Court Opinion

ID: 3502604
Source: CourtListenerOpinion
Date Created: 2016-07-05 22:09:28.060401+00
Date Added: 2024-06-11T14:16:07.053702
License: Public Domain

I am not in accord with the opinion of Mr. Justice POTTER. This case is ruled by Hajduk v. Revere Copper  Brass, Inc.,268 Mich. 220. Both cases involved an eye injury; each employer was notified of the injury through his agent and employee; each of the injured employees continued in the employ of his employer after the injury; and in each case the employer failed to notify the department of labor and industry of the injury or demand for compensation; and further, no action was taken to gain compensation until more than 10 years after the date of the injury.

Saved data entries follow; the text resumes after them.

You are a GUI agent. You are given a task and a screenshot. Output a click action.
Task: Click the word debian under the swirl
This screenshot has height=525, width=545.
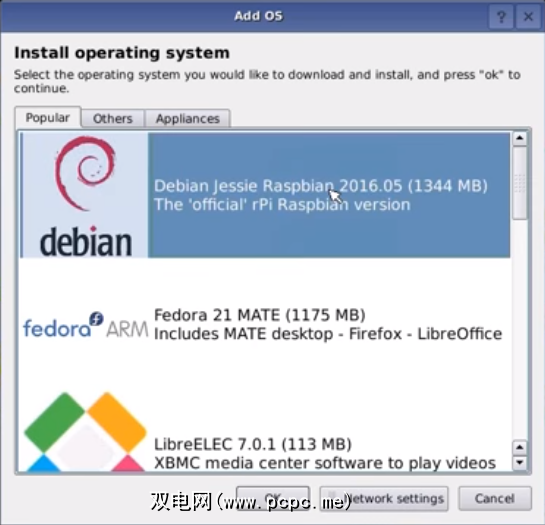pyautogui.click(x=86, y=242)
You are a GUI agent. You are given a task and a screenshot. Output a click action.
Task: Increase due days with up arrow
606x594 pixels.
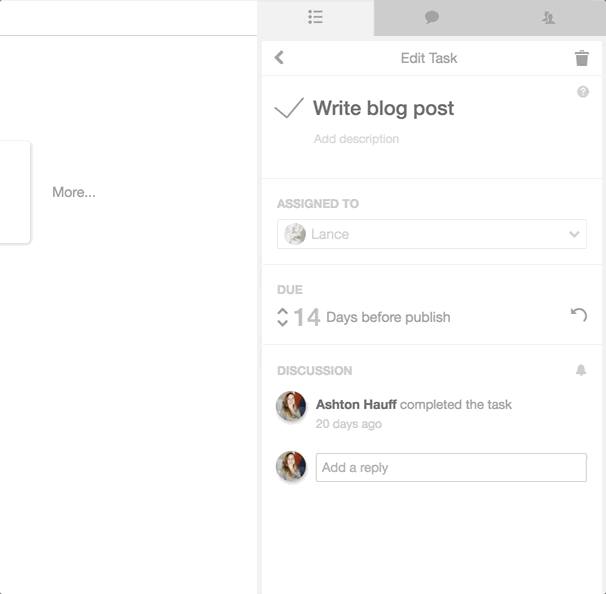click(283, 312)
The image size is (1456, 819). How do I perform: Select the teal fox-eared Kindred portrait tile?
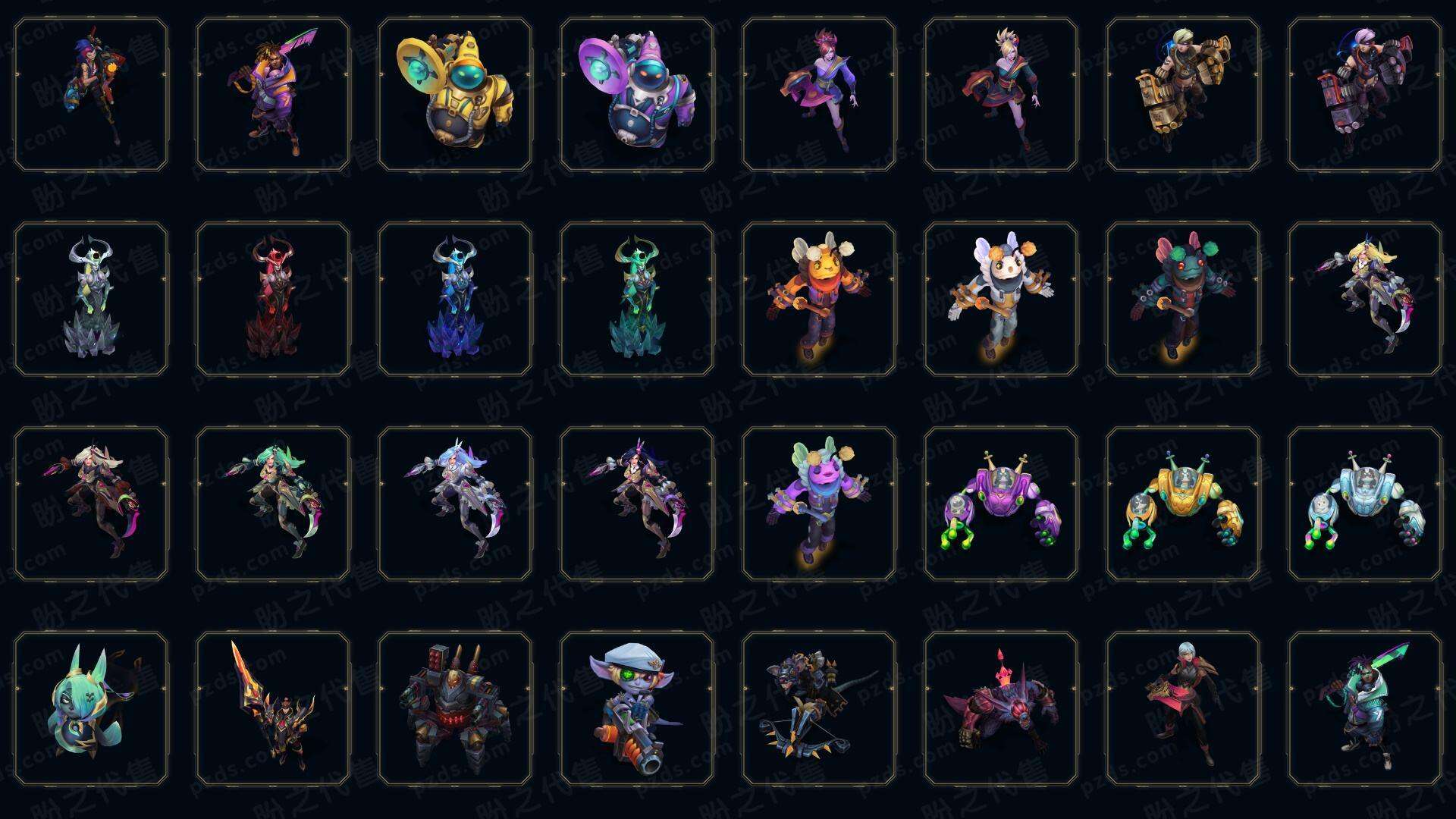pos(91,708)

We said in Hajduk v. Revere Copper  Brass, Inc., supra,
"While the general statute of limitations* has no application in the instant case because the department *Page 119 
of labor and industry is not a court and a proceeding before it is not an action, yet we can conceive of no reason why there should not be a limit of time within which a proceeding for compensation should be commenced. That limit of time must be a reasonable one, which by analogy to the statute of limitations will be deemed to be six years. Cruse v. Railway Co.,138 Kan. 117 (23 Pac. [2d] 471)."
Moreover, awards of the department of labor and industry can only be enforced by proceedings in a proper court8224 and the general statute of limitations would be a bar to such proceedings as in the case at bar where all the weekly compensation to which plaintiff might have been entitled had become due and payable more than six years before action was taken for its recovery. See Gallup v. Western Board  PaperCo., 252 Mich. 68.
The award is vacated, with costs to defendant.
NELSON SHARPE, NORTH, FEAD, WIEST, BUTZEL and BUSHNELL, JJ., concurred with EDWARD M. SHARPE, J.
* See 3 Comp. Laws 1929, § 13976. — REPORTER.
8224 See 2 Comp. Laws 1929, § 8452. — REPORTER.